** Start of Reading text **
Karunathilake also adds that there have been several irregularities with regard
to lottery promotional advertisements. It states that the NLB has advertised
with TV Lanka to the tune of Rs. 28 million for the past seven months although
the TV channel does not have a large audience.
According to
NLB sources, as the United National Party (UNP) launched its Sathi Pola
campaign, Chairman Liyanage has released five NLB vehicles for a Presidential
propaganda campaign to make the masses aware of the development programmes
undertaken by the government to directly undermine the UNP campaign, inside
sources said.
Government
propaganda
"On
Wednesday, October 10, a NLB vehicle bearing number 19-1362 driven by Nihal
Sujeewa had left with the Chairman, Sri Lanka Social Welfare and Security Board,
Sarath Keerthiratne to an undisclosed destination to hold propaganda meetings on
how the government is fulfilling the promises detailed in the Mahinda Chinthana,
and a Rosa passenger bus bearing number NA 358 in support of the propaganda
campaign, and three more vehicles are to be sent on November 1 for a period of
45 days, islandwide. All the drivers would be paid overtime apart from the batta
from the NLB funds.
"Although
our Chairman assigned the vehicles for the propaganda work he clearly instructed
his officers to remove the NLB stickers on each vehicle to prevent
identification. Our vehicles are sent all over whenever the need arises. A few
months ago when JHU monks held a sathyagraha at the Viharamahadevi Park against
Opposition Leader Ranil Wickremesinghe it was the NLB vehicles that carried
water for the monks. This too was done on the direction of Chairman Liyanage,"
the NLB sources told The Sunday Leader.
Private lawyers
Meanwhile
according to the NLB sources, the employees who have been instructed to go on
early retirement have filed action against Chairman Liyanage. However, instead
of seeking legal assistance from the Attorney General's Department, Liyanage has
obtained the services of three private lawyers - Anoma Gunathilake, Dhanasooriya
and Neil Rajakaruna.
"These three
lawyers are paid handsomely from NLB funds. Since NLB does not have a Legal
Department, whenever we want legal assistance we request the Attorney General's
Department for legal aid. Bypassing all rules and regulations Liyanage has
obtained the services of three lawyers on legal matters due to political
connections," claimed the sources.
** End of Reading text **
** Start of Records provided **
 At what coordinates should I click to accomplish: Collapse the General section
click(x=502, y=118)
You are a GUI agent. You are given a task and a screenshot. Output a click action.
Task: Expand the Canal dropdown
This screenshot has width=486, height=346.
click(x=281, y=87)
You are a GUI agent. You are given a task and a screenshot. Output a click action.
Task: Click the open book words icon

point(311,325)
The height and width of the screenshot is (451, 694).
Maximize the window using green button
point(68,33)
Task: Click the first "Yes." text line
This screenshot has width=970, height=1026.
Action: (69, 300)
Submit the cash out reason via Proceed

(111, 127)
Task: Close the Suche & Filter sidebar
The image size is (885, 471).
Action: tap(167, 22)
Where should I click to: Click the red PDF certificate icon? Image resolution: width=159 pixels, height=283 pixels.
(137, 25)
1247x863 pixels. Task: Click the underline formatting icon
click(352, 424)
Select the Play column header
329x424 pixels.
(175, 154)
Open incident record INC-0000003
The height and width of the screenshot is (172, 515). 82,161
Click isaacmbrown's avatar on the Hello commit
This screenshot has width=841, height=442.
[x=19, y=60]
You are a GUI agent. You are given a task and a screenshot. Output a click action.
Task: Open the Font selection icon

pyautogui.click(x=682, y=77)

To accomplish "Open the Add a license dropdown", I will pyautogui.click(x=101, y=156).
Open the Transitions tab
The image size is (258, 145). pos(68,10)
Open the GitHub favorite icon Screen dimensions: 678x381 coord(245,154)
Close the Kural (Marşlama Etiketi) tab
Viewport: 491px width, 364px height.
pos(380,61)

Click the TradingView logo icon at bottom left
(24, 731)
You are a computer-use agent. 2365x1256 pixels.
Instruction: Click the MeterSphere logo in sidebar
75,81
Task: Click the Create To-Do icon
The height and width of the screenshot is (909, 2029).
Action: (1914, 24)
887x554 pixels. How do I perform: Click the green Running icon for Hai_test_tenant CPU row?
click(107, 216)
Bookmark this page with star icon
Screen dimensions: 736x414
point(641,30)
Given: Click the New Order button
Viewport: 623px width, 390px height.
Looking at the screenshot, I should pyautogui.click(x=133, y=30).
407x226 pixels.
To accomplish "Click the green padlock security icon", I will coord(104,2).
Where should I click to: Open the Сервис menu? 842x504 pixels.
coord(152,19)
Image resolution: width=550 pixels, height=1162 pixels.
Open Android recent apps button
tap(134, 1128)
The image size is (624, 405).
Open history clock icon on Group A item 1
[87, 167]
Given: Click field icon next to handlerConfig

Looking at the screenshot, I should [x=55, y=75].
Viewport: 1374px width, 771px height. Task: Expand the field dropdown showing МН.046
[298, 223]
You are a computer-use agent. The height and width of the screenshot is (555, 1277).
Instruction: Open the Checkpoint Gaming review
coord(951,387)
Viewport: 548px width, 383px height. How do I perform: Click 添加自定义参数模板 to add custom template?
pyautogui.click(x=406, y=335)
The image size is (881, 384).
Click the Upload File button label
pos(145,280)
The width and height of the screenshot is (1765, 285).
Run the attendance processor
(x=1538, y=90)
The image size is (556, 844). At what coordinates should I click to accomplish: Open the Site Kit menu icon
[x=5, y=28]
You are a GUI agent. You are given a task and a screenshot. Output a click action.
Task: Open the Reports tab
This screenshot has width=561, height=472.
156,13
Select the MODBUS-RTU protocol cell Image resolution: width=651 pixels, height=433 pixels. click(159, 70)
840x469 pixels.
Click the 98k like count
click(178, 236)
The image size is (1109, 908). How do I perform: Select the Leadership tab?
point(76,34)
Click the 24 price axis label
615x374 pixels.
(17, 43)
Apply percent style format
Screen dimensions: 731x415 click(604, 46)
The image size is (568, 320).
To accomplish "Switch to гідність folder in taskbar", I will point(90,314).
** End of Records provided **
Exercise description.
Which individual people does the NLB article name, including those given by surname only? The material plays no part in the tasks.

The reply.
Karunathilake, Liyanage, Nihal Sujeewa, Sarath Keerthiratne, Ranil Wickremesinghe, Anoma Gunathilake, Dhanasooriya, Neil Rajakaruna